Personaje del relato que lleva su nombre (v.) y de la poesía «Le premier regret», de Lamartine (1790-1869). Graziella, o el primer amor: «elle fut la première… le premier soupir qui dit qu’on aime» [«fue la primera… el primer suspiro que dice que se ama»].

La más tierna flor de la retórica amorosa da forma y gracia a la muchacha que la poesía de Lamartine, más aún que su propio corazón, amó y cantó.
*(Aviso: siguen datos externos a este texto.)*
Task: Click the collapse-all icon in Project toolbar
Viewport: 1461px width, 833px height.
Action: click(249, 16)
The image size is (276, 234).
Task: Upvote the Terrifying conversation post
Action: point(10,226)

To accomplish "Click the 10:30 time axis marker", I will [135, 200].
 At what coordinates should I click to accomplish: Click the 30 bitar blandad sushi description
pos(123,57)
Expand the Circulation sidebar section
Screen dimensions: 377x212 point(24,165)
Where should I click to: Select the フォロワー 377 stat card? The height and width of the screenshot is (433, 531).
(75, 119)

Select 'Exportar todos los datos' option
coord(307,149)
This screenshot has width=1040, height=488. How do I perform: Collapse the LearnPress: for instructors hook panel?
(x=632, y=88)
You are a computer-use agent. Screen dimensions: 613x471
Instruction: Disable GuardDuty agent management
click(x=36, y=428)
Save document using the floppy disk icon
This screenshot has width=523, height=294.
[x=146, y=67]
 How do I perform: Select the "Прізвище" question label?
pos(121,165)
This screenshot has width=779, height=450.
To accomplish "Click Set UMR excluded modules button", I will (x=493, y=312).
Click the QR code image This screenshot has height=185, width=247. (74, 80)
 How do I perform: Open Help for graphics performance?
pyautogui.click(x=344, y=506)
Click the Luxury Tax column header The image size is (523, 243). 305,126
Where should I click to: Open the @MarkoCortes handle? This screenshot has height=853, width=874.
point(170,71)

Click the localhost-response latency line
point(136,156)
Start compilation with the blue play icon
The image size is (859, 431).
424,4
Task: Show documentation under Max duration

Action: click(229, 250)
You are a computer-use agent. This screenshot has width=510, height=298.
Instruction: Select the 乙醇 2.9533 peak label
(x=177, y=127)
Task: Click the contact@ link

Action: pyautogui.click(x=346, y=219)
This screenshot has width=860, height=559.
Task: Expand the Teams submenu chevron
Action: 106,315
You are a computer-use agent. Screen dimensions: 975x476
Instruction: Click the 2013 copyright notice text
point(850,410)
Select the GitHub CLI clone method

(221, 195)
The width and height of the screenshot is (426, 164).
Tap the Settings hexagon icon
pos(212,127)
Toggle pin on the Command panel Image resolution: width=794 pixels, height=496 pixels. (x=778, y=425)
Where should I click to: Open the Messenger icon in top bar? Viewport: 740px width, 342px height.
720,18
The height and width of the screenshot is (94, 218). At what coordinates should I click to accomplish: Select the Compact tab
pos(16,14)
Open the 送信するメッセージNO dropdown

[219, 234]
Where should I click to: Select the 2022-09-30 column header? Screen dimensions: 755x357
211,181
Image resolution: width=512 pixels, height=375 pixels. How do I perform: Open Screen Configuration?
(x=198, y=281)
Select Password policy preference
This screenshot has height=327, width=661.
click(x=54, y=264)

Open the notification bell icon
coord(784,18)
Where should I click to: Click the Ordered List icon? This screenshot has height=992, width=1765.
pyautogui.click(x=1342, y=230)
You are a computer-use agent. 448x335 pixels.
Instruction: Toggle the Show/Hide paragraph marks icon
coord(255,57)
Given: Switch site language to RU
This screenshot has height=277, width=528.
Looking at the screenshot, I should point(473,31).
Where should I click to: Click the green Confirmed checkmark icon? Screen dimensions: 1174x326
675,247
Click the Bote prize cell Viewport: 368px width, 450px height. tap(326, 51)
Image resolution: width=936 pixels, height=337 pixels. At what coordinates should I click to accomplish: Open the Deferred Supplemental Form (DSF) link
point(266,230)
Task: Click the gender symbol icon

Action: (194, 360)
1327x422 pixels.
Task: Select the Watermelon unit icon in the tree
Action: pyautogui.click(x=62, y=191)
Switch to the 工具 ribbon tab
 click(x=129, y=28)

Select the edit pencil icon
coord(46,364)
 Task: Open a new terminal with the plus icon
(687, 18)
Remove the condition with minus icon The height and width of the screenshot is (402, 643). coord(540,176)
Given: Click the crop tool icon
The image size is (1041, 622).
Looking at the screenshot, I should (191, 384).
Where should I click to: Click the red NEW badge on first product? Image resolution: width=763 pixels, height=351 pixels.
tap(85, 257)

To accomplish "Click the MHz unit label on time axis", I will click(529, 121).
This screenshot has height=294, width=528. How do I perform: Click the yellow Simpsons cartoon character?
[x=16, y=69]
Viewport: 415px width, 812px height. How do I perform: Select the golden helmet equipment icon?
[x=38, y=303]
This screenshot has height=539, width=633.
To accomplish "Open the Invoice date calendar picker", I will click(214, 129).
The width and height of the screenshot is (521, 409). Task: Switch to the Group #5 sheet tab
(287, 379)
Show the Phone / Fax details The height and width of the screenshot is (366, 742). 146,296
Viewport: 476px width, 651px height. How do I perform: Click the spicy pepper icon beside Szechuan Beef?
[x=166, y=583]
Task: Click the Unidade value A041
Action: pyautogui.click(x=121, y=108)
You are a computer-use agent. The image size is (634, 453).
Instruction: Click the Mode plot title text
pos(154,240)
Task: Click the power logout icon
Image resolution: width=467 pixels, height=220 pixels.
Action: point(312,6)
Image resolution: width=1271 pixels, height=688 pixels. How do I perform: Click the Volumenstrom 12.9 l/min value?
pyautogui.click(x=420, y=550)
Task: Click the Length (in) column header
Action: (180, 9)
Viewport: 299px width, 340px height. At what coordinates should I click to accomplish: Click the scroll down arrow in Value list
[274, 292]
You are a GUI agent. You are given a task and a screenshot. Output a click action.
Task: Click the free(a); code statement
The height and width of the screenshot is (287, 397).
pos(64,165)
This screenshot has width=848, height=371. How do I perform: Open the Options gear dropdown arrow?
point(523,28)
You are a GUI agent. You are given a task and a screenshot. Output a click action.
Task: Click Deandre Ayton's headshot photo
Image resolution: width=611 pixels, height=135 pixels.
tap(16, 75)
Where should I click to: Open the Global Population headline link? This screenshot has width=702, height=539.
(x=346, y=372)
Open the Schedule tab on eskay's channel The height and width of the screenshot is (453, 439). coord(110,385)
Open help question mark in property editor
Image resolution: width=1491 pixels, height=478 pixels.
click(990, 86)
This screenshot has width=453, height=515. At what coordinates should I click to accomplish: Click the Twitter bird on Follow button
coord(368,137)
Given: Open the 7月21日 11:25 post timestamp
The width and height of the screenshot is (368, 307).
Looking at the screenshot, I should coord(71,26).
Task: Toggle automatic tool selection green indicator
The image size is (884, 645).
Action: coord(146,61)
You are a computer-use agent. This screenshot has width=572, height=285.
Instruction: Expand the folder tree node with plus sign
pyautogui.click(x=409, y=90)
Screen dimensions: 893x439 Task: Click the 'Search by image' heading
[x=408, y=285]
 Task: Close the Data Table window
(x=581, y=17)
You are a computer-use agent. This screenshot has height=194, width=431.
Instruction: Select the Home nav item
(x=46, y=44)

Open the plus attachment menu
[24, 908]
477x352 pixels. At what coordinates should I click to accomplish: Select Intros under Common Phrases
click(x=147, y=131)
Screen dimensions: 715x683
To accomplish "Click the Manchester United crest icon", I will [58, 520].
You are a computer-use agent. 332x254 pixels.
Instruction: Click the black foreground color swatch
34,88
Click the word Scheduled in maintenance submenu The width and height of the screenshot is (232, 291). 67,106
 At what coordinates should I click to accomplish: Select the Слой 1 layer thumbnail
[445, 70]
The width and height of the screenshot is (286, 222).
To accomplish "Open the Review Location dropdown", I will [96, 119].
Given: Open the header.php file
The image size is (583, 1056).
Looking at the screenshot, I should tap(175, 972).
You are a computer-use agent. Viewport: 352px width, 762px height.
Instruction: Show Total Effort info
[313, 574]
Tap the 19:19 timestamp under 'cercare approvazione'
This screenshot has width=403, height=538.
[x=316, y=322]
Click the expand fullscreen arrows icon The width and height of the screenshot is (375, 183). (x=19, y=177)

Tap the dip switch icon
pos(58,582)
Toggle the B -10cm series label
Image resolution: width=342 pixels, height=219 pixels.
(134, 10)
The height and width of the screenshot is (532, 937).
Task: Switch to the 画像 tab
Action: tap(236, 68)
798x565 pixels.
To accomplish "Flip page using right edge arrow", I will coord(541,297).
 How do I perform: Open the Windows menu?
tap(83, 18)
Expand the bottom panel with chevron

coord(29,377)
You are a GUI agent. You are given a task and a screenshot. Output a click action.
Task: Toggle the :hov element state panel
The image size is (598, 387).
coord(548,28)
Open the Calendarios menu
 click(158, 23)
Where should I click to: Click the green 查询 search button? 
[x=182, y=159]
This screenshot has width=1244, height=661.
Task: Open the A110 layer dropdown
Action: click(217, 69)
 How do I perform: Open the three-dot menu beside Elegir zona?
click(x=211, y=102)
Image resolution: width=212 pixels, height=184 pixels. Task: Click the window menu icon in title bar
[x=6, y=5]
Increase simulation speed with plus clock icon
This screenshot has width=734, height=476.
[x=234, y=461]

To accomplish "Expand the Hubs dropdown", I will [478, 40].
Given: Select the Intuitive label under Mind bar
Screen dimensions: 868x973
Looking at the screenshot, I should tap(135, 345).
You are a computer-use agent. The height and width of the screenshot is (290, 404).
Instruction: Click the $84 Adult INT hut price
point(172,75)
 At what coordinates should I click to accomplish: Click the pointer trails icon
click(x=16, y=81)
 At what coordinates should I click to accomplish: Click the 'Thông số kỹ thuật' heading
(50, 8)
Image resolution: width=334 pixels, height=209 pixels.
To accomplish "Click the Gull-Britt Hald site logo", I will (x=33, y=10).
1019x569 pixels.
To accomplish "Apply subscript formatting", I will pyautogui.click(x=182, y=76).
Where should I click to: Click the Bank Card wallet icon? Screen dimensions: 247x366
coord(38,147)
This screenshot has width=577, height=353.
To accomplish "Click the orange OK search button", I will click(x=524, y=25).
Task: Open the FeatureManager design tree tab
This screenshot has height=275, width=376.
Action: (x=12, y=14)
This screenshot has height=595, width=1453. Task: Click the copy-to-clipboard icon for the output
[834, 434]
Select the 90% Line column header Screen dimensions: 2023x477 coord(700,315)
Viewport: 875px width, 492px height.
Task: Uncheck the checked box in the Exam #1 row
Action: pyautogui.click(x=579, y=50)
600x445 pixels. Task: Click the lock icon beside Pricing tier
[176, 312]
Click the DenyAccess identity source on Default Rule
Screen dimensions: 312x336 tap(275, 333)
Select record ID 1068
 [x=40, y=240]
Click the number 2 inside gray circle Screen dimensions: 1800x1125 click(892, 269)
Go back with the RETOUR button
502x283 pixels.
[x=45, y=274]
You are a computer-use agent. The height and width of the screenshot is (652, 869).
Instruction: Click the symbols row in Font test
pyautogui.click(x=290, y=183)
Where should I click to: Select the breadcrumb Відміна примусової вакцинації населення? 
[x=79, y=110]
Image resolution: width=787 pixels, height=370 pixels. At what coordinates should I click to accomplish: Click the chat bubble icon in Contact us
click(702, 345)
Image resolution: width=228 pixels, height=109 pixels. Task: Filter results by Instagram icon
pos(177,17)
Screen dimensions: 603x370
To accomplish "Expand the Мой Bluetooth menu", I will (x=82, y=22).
Graziella no es una figura descar­nada, sino dulce y llorosa como toda ado­lescente sentimental, y tal vez parezca falsa a los ojos desilusionados de la ma­durez; quizás una calcomanía de esfumados colores de rosa sugirió su imagen al poeta, y rosada ha llegado hasta nosotros.

Un poco amanerada como el primer amor, pero límpida, como el primer amor también; inevitablemente efímera y mortal, Graziella ha pasado por todas las vidas dejando im­preso su rostro en ellas; pero alguno de los rasgos de su figurita retraída y casi absurda en las páginas del poeta, quedó li­gado a un gusto que fue el de nuestros abuelos, en su inconsciente y quizá ino­cente hipocresía al dirigir sus sueños y sus nostalgias hacia un objeto ideal: la vida sencilla y natural entre mar y cielo, que ya antes personificaran Pablo (v.) y Virgi­nia (v.).

En ella, apartándose de nuevos he­chizos, el siglo XIX procuraba esquivar la herencia de marchitas convenciones para abandonarse a la sugestión de otras inéditas y más ventiladas; e Italia, con su paisaje románticamente teatral, es el fondo sobre el cual Graziella, lo mismo que Mignon (v.), se destaca lánguida con sus lágrimas y pasiones y sus amorosos suspiros, como una figura de la que nuestra frialdad qui­siera sonreírse pero que, lo queramos o no, sigue encarnando para siempre la poesía. La pequeña napolitana personifica lo im­posible, la felicidad terrenal que el primer amor inventa y espera, formándola de aire y de vagos sueños, sobre los cuales sólo la poesía puede construir una encantadora realidad, fugaz pero verdadera como la vida.